What you need to do — Copy out every line below that contains the word "using".
======
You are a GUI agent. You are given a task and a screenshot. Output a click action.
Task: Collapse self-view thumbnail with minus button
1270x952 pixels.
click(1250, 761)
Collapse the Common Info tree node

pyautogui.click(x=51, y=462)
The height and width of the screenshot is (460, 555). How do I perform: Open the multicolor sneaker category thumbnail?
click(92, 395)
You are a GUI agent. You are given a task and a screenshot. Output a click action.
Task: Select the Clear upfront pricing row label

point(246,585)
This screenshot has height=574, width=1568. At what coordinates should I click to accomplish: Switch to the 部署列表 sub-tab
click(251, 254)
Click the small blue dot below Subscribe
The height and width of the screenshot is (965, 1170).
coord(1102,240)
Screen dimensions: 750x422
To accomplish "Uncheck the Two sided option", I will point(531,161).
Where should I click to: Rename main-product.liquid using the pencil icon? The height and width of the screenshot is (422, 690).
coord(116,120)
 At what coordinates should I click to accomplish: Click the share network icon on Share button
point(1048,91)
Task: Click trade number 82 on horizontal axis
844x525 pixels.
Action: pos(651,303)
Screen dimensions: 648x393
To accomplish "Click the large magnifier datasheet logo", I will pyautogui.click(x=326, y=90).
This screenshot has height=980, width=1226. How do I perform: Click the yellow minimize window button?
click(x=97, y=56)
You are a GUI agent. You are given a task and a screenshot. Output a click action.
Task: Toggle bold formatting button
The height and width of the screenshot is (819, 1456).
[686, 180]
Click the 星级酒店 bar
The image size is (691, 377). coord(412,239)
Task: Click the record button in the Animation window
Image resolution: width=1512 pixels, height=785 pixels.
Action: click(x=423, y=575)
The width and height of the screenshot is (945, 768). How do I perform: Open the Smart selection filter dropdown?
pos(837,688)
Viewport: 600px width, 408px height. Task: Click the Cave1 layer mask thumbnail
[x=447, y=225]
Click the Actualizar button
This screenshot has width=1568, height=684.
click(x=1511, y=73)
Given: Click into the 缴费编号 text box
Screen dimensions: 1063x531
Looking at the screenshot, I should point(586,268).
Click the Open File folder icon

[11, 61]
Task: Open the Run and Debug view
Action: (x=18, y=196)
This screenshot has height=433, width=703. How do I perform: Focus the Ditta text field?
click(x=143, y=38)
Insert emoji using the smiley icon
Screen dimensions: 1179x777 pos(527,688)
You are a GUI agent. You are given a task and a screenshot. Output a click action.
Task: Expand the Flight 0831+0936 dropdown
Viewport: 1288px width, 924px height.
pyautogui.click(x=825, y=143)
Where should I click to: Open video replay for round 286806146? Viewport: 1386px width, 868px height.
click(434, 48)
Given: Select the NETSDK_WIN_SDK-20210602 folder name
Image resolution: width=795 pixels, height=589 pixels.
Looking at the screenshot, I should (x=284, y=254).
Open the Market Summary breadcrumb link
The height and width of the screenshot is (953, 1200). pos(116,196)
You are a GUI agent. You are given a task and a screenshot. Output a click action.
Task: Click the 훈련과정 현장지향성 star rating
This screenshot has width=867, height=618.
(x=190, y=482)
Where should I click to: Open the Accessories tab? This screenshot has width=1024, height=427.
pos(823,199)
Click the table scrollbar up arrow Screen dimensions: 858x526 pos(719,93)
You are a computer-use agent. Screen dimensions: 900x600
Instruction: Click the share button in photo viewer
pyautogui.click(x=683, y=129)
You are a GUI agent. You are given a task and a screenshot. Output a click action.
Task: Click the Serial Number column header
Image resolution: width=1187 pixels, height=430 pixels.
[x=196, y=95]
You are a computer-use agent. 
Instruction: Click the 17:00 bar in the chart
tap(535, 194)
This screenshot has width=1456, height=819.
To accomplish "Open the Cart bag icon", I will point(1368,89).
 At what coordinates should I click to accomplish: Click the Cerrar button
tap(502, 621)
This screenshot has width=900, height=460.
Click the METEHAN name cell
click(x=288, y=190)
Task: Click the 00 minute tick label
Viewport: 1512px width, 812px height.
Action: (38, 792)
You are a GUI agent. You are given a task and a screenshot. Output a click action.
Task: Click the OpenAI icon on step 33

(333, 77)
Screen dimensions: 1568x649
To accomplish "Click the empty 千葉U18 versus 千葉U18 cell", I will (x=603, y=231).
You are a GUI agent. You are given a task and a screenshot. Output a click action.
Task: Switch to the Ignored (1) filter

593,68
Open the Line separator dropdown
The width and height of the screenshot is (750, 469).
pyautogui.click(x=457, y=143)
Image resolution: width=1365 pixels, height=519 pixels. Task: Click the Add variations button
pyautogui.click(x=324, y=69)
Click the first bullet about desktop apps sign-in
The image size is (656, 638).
======
Reply to the task —
Where should I click to: Rename main-product.liquid using the pencil icon? The height and width of the screenshot is (422, 690).
Insert emoji using the smiley icon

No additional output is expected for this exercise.